We will see if the radiation activates a systemic T-cell response that may destroy cancer cells beyond the treated tumors (the abscopal effect).

It may seem odd that detection of fewer than 5 metastases by the DCFPyL PET/CT (developed at Johns Hopkins and now in expanded trials) is not a qualifying criterion. Perhaps they will change that for the Phase 3 trial. Or perhaps they want to prove the concept with a bone scan/CT because it will be several years before that PET scan (so far, the most accurate) is widely available and covered by insurance or Medicare. If it works for bone scan/CT-detected oligometastases, it will certainly work for DCFPyL PET-detected metastases.

Update (August 2017): Dr. Tran has made the following change in protocol:

We did change the criteria recently to allow men who had detectable disease on DCFPyL to enroll on the trial, BUT only if the DCFPyL did not show anything more than what is visible on conventional CT-AP and bone scan.  Our thought was that this would allow some patients of the "future" if you will (as PSMA-targeted imaging will be the SOC in 3-5 years) to be included on the trial, but because we do not allow men on the trial with DCFPyL scans that show us more than what is on conventional , we feel that still holds to original concept. 

It is also important to note what is not an objective of this early clinical trial. The outcome we most want to know is whether SBRT treatment of metastases extends overall survival. This 6-month trial will not tell us that. There is no doubt that local control will be excellent, but stopping the progression of 1-3 metastases does not necessarily mean that the cancer has been slowed down systemically at all. Certainly, PSA will fall as an immediate result of treatment. For those who are used to monitoring PSA as a measure of their cancer's systemic progression, this can be confusing. It's worth taking a moment to recall what serum PSA comes from in detectably metastatic disease. PSA is a protein on the surface of prostate cancer cells (and healthy prostate cells too.) It doesn't leak out into the blood from prostate cancer unless a tumor forms with its own blood supply. Tumor blood supply tends to be leaky, and so PSA is detected in the blood serum. Larger tumors with more blood supply put out more PSA. So irradiating those tumors and shrinking them is likely to eliminate the PSA they put out. But what about the micrometastases that do not yet have appreciable blood vessels? If there are thousands of them, will it matter that serum PSA was reduced for 6 months? No one knows the answer to that question and this Phase 2 study will not provide the answer. I hope they will provide radiographic progression-free survival separate from PSA progression-free survival.

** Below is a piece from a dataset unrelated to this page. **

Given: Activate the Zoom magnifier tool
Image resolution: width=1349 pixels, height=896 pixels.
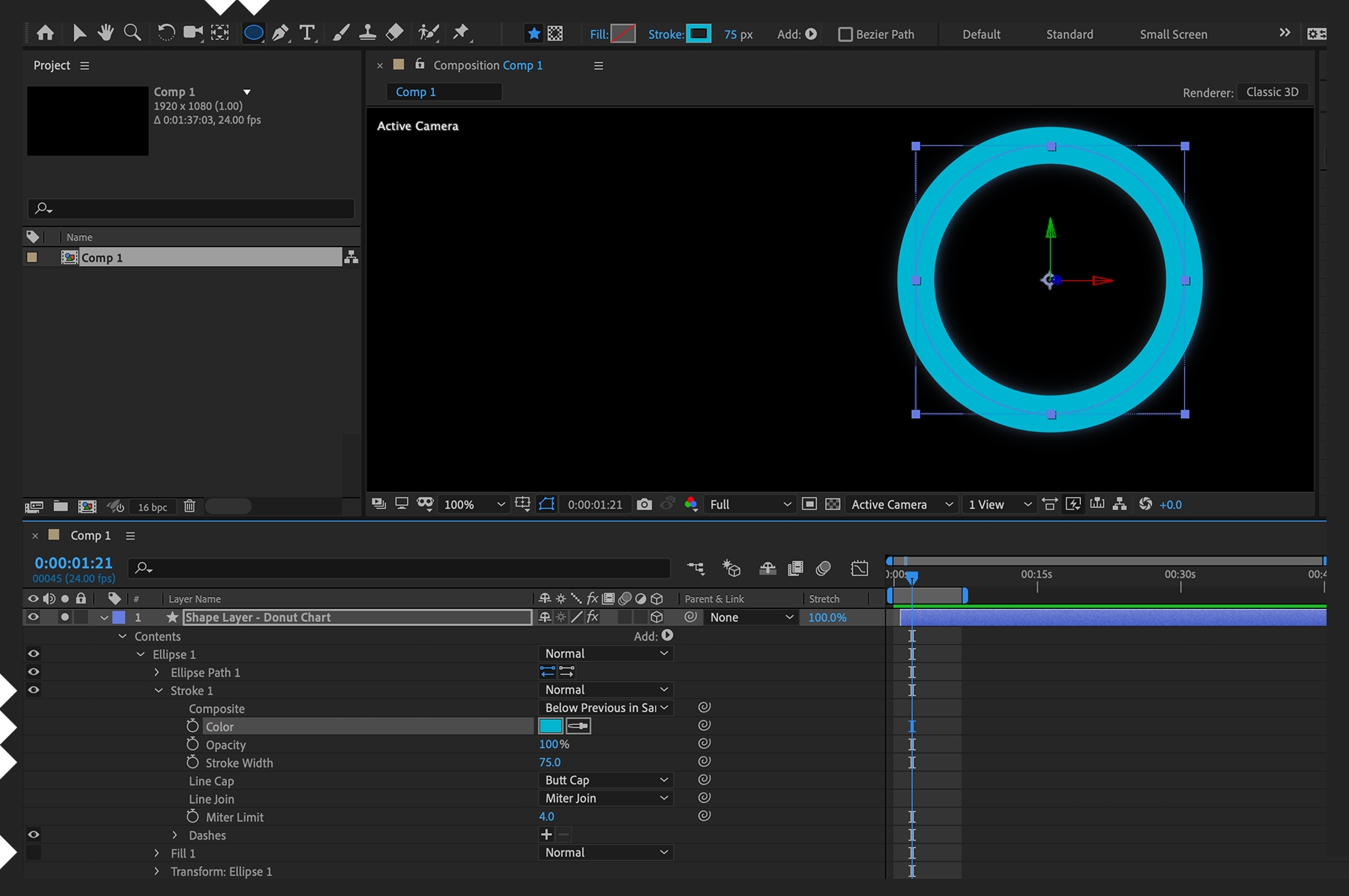Looking at the screenshot, I should (x=132, y=33).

For the answers to our most important questions we will have to look forward to the outcomes of some of the other RCTs that have longer follow-up than 6 months.

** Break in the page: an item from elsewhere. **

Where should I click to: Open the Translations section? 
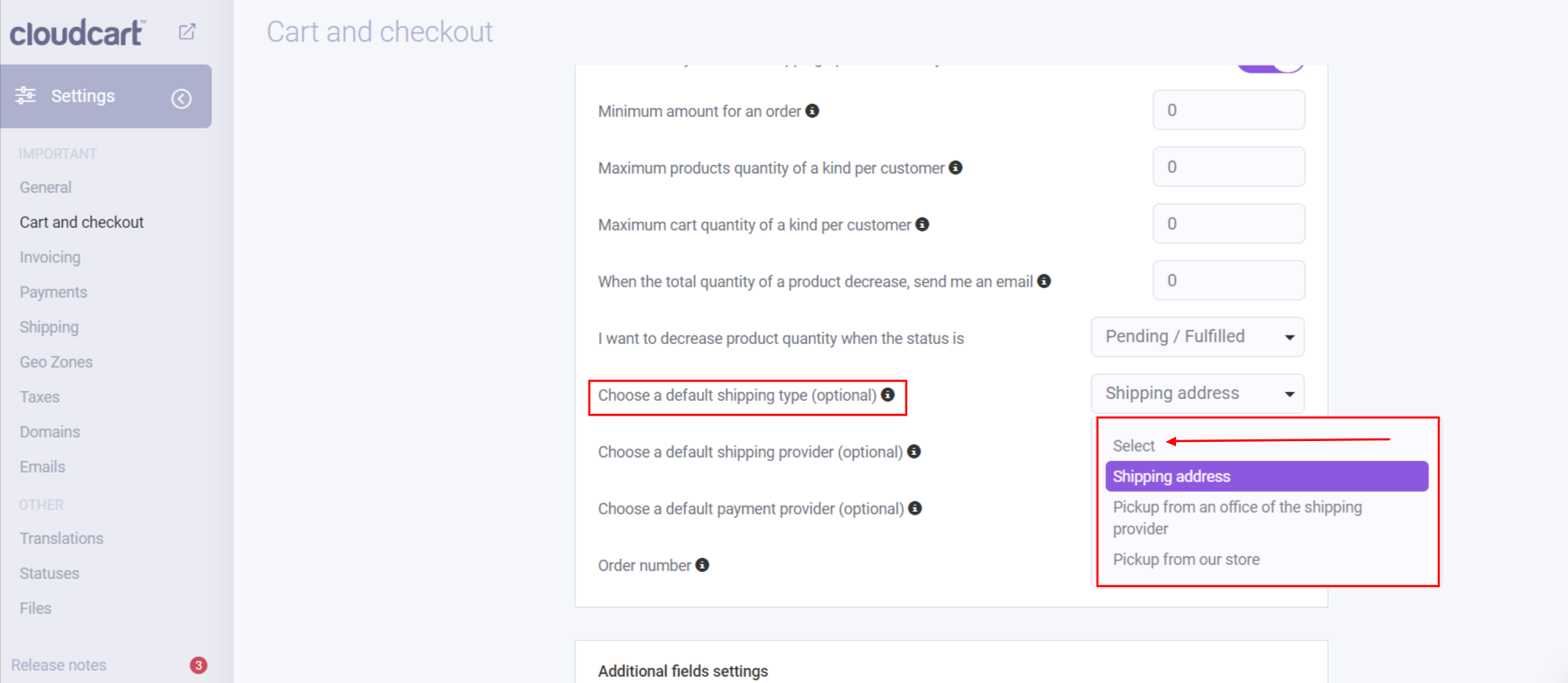coord(61,538)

• The CORE RCT (active, no longer recruiting) at Royal Marsden Hospital in London will have 5 years of follow-up (completion in 2024), and will include freedom from widespread metastatic disease and overall survival among the outcomes looked at. 
• The STOMP RCT at University Hospital in Ghent had 2 years of follow-up looked at time to lifelong hormone therapy as its primary outcome (reviewed here). 
• The PCX IX RCT (among castration-resistant patients) at Jewish General Hospital in Montreal will have 5 years of follow-up (primary outcome in 2025) and has radiographic progression-free survival as its primary outcome. 
• The French RCT (recruiting, study completion in 2022) will look at radiographic progression-free survival with follow-up up to 3 years. 
• The FORCE RCT at the University of Michigan (primary completion in 2022) will compare systemic treatment with ADT and any of Taxotere, Zytiga or Xtandi (at the discretion of the treating physician) to similar systemic treatment plus metastasis-directed SBRT for men with mCRPC who have not yet had any of those advanced systemic therapies. They will evaluate progression-free survival after 18 months. "Progression" is defined as alive and at least a 20% increase (and at least 5 mm net increase) in the size of tumors or any new metastases. They will detect metastases via bone scan/CT, However, they will also test whether PSMA-based PET indicators are as useful in among men with mCRPC as it is in men with newly  recurrent disease.